RECORDS FOR THIS TASK
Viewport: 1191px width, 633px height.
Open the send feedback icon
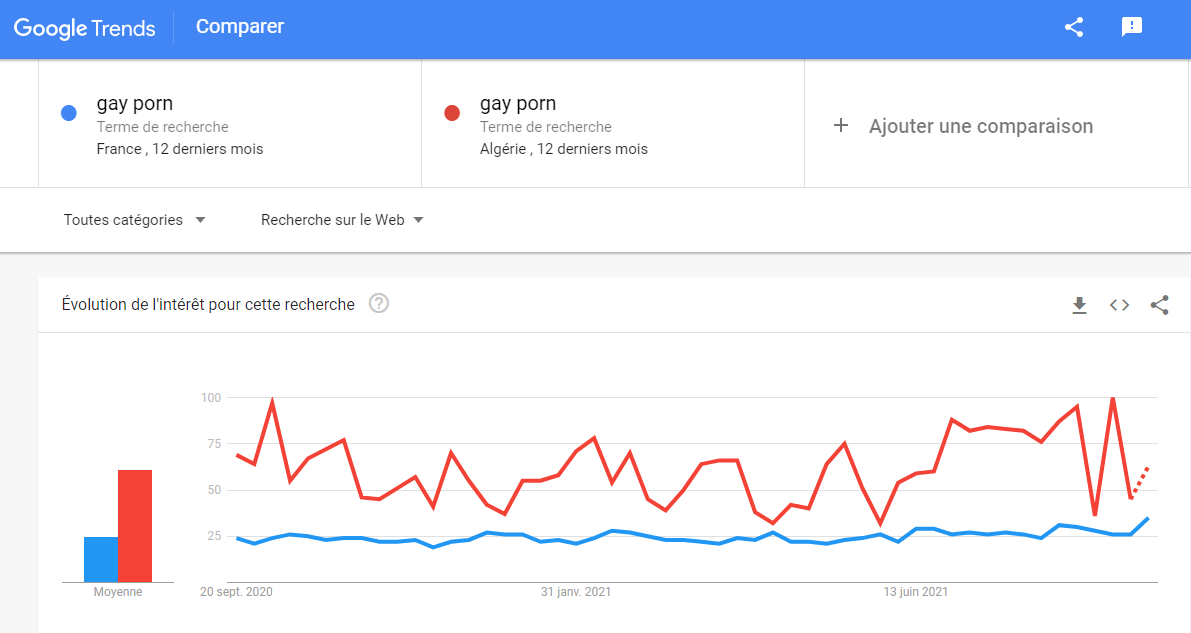(1132, 27)
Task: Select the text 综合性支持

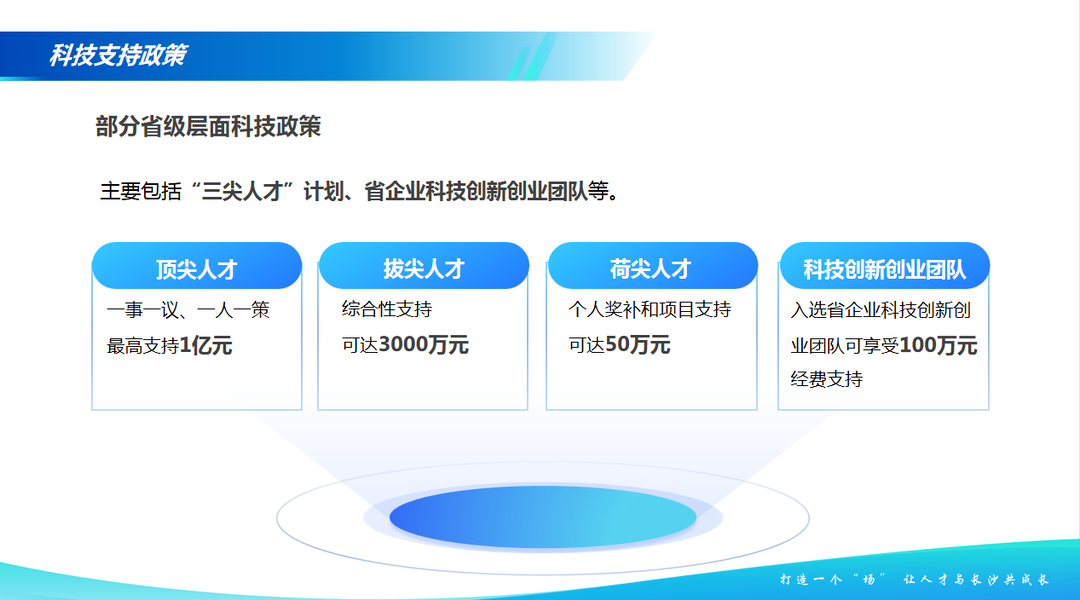Action: [x=387, y=310]
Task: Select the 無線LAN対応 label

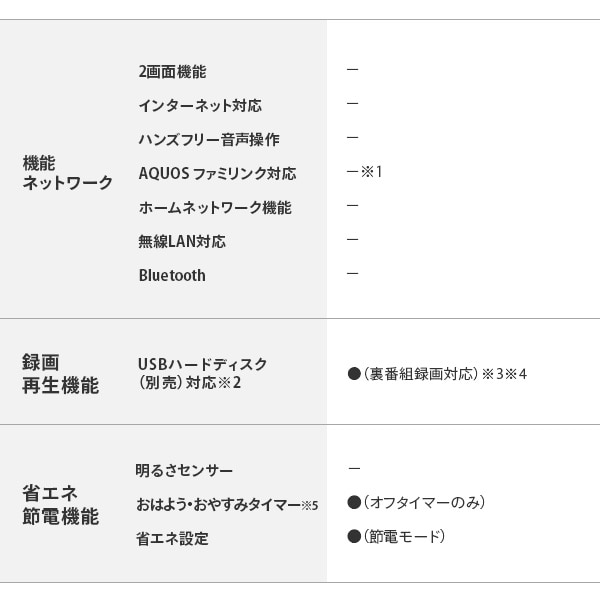Action: [182, 241]
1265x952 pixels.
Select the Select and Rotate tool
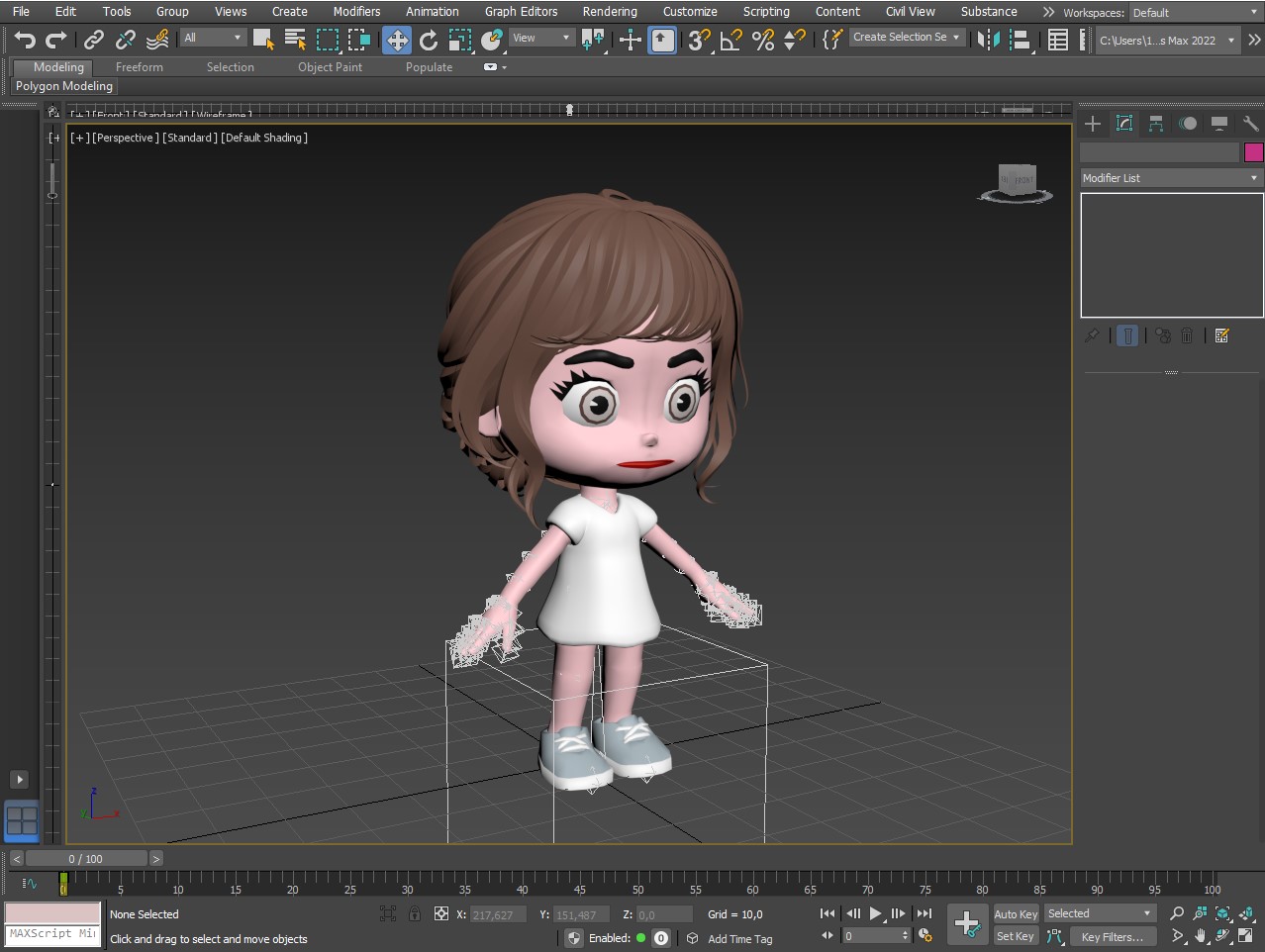429,40
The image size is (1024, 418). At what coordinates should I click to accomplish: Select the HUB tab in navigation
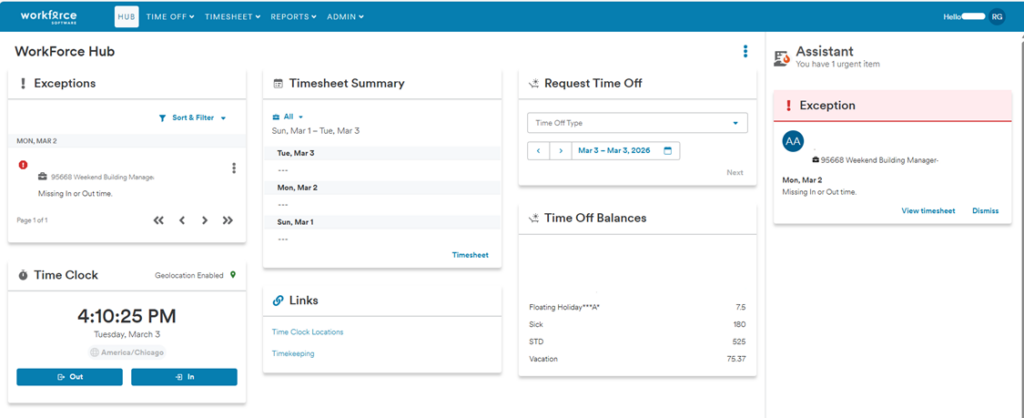point(126,17)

WORK ORDER
What is needed is every entry written out word for word, with no pictures.

EXERCISE OUTPUT
Viewport: 1191px width, 633px height.
Open the send feedback icon
(1132, 27)
Task: Select the text 综合性支持

Action: [x=387, y=310]
Task: Select the 無線LAN対応 label

Action: [182, 241]
1265x952 pixels.
Select the Select and Rotate tool
429,40
The image size is (1024, 418). At what coordinates should I click to accomplish: Select the HUB tab in navigation
point(126,17)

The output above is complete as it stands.